start DOCUMENT

Two hours, 10 delegates and hectares of misinformation.
Those are the numbers from this week’s city council meeting, where a decision to allow a concrete batch plant in the McLean Lake area was postponed again, and the proponent, Territorial Contracting, left without an answer.
“It’s a maybe, not a no,” said Territorial Contracting’s owner Ron Newsome after the decision was deferred.
The postponement came after a parade of speakers questioned the accuracy of the territory’s environmental assessment.
It was inadequate, said McLean Lake resident Skeeter Miller-Wright.
Zoning the area for heavy industry will harm the environment and lower property values.
Others claimed the batch plant and quarry zoning would harm air and water quality by releasing pollutants.
Council voted five to two to keep Territorial Contracting out of the McLean Lake area, for now.
The city will commission an independent review of the assessment that determined the plant would have no adverse environmental effects.

end DOCUMENT

| PROBLEMS |
(a) Decide whether each statement agrees with the council meeting report, answering yes or no and quoting the deciding words: (i) the council vote was five to two; (ii) the meeting ran for three hours; (iii) the city plans an independent review of the environmental assessment.
(b) Rewrite the council meeting report starting at "Those are the" and ending at "by releasing pollutants.", putting "asphalt plant" wherever "batch plant" appears.

start DATASET EXCERPTS

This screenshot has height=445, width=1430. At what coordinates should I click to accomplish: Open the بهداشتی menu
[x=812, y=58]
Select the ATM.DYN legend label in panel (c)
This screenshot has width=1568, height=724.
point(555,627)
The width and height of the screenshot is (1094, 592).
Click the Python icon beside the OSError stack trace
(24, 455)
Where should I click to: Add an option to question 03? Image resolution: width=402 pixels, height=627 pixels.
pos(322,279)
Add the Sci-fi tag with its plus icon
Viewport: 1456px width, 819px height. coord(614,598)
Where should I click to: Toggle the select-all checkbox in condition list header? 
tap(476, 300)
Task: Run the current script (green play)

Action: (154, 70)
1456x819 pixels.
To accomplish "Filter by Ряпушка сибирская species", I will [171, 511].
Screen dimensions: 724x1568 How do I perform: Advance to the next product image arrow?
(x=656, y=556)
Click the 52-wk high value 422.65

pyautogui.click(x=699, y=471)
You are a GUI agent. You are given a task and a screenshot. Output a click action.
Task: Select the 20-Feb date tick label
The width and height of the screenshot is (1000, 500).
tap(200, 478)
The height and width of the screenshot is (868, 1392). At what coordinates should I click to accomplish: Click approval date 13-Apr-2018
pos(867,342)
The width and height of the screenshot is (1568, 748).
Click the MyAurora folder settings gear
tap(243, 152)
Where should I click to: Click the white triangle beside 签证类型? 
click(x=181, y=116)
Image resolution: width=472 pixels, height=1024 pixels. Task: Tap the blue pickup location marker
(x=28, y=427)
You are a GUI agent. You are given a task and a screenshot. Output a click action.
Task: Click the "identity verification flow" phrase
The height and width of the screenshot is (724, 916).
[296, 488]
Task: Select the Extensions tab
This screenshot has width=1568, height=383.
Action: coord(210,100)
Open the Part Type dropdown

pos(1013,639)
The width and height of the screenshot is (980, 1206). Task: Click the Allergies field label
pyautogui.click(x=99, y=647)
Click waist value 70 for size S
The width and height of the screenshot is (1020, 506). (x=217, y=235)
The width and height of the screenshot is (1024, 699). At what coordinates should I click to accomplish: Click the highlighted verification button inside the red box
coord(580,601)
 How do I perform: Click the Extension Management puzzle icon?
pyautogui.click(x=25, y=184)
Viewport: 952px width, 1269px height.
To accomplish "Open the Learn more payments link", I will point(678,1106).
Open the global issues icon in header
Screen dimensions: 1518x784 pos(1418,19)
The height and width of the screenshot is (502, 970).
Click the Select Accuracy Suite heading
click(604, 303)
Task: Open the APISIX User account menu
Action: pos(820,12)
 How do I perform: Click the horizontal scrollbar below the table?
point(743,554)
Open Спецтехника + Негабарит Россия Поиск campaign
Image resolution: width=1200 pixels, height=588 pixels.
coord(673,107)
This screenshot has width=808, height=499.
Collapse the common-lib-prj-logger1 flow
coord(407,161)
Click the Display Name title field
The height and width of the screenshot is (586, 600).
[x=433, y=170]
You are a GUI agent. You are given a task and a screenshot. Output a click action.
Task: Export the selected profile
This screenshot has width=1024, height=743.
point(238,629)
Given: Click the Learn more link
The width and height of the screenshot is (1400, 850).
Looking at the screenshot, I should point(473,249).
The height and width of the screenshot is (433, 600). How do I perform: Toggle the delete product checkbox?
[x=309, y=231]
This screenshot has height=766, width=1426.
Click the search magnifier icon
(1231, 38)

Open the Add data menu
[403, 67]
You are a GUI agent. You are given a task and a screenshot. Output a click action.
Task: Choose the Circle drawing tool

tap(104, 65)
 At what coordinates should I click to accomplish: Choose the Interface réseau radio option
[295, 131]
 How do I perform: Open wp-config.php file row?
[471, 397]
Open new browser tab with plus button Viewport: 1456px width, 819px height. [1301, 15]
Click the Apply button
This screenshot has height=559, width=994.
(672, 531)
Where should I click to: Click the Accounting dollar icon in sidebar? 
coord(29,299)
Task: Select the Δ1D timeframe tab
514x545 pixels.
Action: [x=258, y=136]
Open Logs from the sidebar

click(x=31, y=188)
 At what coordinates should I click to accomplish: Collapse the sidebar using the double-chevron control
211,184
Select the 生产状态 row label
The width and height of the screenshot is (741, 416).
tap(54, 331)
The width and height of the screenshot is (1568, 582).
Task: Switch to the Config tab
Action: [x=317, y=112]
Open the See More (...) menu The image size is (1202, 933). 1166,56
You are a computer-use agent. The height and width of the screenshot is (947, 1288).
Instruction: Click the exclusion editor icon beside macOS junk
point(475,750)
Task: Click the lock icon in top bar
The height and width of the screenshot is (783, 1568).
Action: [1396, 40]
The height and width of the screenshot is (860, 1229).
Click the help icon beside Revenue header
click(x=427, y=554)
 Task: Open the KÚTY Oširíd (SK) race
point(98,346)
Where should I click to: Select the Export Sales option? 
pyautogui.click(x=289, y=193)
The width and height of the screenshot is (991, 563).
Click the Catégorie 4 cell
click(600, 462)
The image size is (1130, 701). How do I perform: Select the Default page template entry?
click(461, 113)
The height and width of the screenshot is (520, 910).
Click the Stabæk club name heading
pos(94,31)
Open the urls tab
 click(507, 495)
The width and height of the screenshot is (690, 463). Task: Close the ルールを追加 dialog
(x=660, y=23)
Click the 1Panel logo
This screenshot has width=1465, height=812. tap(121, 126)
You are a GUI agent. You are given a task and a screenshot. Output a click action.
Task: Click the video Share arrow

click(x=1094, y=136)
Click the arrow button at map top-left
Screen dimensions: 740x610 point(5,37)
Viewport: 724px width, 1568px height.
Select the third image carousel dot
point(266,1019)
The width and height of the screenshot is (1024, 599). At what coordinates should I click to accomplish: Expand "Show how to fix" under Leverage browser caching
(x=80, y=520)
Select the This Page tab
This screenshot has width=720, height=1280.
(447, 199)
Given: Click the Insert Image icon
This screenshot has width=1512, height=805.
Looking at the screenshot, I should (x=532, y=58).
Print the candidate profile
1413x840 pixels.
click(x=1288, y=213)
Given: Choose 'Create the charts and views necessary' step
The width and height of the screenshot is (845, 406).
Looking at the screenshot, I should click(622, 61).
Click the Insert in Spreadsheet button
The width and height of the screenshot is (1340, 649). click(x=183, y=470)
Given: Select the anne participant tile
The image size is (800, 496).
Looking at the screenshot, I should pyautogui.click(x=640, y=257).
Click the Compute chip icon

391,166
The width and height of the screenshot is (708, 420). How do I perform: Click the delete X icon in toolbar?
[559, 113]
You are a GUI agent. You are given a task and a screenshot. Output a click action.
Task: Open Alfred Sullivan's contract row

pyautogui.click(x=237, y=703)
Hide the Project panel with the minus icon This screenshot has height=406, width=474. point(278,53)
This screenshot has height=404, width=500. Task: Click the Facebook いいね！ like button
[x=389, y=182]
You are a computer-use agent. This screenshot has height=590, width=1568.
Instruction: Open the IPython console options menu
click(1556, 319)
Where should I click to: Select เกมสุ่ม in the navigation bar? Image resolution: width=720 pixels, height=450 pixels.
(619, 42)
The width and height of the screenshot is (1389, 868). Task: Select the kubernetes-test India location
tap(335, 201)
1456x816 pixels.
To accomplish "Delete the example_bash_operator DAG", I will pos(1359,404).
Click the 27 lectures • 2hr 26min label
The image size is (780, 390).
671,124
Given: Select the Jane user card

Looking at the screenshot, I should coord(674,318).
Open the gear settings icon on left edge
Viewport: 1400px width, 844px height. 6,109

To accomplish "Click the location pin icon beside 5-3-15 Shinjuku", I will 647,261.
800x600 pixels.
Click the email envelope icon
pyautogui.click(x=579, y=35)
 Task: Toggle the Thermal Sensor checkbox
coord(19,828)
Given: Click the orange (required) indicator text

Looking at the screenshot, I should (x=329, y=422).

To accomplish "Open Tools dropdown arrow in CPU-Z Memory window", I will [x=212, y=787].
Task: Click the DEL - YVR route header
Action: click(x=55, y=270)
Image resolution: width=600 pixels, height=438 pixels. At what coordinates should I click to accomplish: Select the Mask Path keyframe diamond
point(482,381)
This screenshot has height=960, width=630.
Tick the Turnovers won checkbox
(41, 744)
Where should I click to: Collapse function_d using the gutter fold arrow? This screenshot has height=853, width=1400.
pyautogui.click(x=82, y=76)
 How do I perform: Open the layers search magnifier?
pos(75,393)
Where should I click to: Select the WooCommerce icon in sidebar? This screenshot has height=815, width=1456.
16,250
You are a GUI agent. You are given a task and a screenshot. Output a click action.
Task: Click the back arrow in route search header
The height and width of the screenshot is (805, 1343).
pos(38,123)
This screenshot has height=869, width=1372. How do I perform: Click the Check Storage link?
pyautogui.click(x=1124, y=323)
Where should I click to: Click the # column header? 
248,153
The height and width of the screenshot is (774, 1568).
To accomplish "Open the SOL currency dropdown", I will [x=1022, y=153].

end DATASET EXCERPTS

| WRITTEN ANSWERS |
(a)
(i) Yes: "Council voted five to two to keep Territorial Contracting out of the McLean Lake area, for now."
(ii) No: "Two hours, 10 delegates and hectares of misinformation."
(iii) Yes: "The city will commission an independent review of the assessment that determined the plant would have no adverse environmental effects."

(b)
Those are the numbers from this week’s city council meeting, where a decision to allow a concrete asphalt plant in the McLean Lake area was postponed again, and the proponent, Territorial Contracting, left without an answer.
“It’s a maybe, not a no,” said Territorial Contracting’s owner Ron Newsome after the decision was deferred.
The postponement came after a parade of speakers questioned the accuracy of the territory’s environmental assessment.
It was inadequate, said McLean Lake resident Skeeter Miller-Wright.
Zoning the area for heavy industry will harm the environment and lower property values.
Others claimed the asphalt plant and quarry zoning would harm air and water quality by releasing pollutants.